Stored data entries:
......
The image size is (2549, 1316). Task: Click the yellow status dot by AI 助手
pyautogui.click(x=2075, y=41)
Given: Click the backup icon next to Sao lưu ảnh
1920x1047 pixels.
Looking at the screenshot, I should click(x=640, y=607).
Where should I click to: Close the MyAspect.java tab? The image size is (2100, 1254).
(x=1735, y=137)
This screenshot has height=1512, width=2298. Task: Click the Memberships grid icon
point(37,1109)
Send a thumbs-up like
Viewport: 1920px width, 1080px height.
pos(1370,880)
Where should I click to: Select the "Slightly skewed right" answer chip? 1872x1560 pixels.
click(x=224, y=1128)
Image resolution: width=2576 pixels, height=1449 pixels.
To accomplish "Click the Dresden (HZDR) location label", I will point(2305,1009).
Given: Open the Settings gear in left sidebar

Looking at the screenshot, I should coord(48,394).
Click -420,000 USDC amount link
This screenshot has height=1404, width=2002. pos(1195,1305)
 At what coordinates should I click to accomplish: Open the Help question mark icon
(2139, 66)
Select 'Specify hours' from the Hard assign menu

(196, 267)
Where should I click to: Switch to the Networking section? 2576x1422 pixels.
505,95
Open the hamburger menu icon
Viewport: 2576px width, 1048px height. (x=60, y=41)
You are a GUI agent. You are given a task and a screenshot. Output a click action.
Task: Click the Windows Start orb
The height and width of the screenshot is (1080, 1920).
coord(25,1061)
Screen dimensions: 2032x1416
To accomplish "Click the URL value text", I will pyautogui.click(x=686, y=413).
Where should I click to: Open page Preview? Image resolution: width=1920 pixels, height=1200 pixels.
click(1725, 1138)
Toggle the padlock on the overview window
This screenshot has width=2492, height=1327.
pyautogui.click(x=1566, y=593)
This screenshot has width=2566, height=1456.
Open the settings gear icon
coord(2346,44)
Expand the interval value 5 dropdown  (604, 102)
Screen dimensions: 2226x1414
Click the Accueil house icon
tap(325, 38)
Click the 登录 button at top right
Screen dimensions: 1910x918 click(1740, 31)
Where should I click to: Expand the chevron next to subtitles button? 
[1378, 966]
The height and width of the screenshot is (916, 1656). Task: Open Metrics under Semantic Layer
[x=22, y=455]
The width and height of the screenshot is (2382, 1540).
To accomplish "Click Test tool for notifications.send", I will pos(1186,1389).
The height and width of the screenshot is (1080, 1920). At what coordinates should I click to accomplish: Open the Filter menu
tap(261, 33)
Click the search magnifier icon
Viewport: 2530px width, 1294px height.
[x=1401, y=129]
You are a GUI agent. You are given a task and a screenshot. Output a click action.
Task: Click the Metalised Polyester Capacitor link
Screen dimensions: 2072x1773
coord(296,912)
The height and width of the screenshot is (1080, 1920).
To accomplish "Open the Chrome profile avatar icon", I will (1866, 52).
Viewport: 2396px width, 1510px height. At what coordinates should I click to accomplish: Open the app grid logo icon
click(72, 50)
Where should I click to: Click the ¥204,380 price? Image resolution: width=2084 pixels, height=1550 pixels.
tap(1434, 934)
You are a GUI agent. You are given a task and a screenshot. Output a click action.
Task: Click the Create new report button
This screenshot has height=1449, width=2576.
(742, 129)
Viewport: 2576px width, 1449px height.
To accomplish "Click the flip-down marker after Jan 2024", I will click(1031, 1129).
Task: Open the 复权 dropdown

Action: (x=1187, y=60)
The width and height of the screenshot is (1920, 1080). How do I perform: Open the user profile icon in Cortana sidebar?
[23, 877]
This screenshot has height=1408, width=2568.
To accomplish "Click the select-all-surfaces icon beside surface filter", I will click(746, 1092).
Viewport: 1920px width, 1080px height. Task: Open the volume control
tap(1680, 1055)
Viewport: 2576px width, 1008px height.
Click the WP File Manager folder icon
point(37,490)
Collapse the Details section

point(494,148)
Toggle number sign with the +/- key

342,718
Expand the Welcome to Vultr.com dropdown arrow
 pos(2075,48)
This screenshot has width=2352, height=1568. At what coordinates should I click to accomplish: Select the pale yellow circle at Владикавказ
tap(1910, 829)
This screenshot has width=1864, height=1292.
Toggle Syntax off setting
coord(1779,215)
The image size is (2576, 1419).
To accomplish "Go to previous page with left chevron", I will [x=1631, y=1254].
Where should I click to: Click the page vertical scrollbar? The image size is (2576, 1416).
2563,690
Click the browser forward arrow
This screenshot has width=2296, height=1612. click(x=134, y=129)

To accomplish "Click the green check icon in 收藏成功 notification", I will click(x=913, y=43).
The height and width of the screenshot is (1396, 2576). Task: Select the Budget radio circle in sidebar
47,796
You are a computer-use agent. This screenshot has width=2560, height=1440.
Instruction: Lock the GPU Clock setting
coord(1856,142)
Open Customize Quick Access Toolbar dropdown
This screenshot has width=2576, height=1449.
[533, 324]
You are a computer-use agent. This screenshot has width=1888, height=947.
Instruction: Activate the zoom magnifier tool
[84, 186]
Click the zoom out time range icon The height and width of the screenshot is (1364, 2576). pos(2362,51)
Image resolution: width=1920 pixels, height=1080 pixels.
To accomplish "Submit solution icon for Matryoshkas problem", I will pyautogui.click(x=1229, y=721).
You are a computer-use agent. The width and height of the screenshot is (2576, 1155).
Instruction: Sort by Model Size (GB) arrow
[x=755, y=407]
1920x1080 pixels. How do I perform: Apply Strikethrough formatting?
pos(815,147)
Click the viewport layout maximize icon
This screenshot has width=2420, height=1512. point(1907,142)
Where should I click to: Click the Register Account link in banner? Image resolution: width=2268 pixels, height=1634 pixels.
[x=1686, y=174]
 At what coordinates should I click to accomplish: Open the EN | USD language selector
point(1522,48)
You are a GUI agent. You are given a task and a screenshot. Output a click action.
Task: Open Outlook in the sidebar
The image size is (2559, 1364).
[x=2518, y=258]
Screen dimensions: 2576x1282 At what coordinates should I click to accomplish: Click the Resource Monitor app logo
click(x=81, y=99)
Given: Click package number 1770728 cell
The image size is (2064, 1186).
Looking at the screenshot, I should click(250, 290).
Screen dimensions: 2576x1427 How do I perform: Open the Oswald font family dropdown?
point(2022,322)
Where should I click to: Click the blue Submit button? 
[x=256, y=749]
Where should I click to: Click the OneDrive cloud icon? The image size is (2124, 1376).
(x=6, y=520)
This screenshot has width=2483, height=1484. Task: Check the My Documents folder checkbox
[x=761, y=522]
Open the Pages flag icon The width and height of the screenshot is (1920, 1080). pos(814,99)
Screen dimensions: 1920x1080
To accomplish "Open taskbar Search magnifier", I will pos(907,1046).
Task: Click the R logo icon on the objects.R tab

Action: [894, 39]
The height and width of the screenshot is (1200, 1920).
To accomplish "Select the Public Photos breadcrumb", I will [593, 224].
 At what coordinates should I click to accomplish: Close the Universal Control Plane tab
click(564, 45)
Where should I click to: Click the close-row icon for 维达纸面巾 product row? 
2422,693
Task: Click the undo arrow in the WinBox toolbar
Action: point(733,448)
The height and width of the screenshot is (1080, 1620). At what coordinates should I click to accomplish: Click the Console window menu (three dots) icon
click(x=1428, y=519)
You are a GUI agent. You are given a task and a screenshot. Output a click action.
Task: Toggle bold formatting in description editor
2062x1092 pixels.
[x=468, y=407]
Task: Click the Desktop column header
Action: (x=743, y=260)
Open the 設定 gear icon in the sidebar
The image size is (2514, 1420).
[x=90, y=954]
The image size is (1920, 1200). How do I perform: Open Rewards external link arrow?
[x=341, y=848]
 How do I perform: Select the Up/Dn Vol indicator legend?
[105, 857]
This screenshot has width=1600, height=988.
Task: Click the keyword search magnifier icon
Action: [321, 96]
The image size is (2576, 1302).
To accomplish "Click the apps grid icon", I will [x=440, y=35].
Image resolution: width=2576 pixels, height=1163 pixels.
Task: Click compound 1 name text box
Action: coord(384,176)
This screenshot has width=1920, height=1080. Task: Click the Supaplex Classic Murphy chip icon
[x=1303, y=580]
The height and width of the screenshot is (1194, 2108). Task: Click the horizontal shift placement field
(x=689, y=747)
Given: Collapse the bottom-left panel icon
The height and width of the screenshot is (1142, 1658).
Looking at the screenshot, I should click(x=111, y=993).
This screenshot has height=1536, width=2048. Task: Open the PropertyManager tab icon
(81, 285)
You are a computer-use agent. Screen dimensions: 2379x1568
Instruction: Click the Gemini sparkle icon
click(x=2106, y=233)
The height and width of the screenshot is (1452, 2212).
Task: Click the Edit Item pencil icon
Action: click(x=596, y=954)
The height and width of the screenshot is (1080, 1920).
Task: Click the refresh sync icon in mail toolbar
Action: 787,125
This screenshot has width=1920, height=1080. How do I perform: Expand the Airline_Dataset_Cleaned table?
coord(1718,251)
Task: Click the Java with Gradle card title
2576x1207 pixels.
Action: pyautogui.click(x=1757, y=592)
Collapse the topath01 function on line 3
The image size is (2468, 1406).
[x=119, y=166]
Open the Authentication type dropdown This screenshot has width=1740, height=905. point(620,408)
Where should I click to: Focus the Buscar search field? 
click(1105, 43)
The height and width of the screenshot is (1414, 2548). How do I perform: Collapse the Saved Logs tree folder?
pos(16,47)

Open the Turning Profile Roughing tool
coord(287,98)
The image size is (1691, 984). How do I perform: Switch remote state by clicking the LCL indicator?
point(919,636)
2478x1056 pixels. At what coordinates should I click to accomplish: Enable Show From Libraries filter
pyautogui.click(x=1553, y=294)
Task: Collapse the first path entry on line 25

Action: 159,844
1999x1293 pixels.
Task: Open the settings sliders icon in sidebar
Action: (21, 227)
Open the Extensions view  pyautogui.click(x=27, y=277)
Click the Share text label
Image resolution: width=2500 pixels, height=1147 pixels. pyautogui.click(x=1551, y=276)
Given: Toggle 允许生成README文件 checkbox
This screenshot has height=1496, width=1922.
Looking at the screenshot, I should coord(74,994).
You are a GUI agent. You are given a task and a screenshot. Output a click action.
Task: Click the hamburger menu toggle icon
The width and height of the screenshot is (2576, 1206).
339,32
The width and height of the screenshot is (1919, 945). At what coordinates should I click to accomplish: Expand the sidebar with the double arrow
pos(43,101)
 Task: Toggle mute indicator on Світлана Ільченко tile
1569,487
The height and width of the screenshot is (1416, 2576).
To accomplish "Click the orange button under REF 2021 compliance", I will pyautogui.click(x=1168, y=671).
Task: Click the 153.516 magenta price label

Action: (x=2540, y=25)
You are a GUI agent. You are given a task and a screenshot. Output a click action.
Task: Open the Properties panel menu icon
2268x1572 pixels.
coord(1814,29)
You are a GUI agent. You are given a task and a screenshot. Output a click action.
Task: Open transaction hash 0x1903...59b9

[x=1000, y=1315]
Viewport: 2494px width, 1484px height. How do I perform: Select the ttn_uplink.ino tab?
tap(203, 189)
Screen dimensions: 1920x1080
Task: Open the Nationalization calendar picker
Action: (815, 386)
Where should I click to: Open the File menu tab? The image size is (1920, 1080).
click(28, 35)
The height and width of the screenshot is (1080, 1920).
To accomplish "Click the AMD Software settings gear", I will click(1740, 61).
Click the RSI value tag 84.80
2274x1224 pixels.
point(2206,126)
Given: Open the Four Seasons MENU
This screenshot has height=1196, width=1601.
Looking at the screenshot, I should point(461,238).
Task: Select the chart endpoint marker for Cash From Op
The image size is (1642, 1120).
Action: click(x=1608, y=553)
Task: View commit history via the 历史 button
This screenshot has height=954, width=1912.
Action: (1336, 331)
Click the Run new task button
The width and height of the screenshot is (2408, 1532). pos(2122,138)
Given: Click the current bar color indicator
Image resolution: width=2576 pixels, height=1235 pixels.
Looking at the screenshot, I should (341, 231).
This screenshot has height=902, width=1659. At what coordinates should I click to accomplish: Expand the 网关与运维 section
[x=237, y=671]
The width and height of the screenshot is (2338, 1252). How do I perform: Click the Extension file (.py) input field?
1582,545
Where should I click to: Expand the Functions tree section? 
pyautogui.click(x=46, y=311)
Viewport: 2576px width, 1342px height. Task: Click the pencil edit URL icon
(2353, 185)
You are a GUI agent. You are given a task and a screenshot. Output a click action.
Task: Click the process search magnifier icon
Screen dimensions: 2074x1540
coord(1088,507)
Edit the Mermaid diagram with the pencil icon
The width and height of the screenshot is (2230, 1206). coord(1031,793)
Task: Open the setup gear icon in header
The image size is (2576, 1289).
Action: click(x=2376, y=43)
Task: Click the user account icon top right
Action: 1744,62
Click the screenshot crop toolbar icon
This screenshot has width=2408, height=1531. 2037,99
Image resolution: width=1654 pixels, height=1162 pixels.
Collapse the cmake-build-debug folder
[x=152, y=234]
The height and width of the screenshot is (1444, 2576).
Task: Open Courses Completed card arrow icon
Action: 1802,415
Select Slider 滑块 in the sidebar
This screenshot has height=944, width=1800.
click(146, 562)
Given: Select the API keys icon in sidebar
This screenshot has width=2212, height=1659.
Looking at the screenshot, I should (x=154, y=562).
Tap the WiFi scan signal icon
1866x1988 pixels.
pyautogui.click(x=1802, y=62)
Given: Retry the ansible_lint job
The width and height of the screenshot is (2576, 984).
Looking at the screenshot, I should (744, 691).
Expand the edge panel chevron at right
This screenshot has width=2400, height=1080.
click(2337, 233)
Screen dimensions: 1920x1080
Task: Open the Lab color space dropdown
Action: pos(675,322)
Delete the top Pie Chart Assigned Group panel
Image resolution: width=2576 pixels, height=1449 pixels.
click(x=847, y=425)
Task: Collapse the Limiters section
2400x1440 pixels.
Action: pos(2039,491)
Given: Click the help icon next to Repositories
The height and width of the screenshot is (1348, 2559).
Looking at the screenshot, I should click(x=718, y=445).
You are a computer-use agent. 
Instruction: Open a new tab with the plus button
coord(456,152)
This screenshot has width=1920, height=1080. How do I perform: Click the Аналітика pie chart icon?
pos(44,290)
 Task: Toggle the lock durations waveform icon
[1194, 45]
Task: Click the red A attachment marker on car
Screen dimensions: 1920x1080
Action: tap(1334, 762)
......
Your goal:
Looking at the records above, return exactly the lines from the line with "Open the Pages" to the line with "The height and width of the screenshot is (1200, 1920).", both ends included.

Problem solution:
Open the Pages flag icon The width and height of the screenshot is (1920, 1080). pos(814,99)
Screen dimensions: 1920x1080
To accomplish "Open taskbar Search magnifier", I will pos(907,1046).
Task: Click the R logo icon on the objects.R tab

Action: [894, 39]
The height and width of the screenshot is (1200, 1920).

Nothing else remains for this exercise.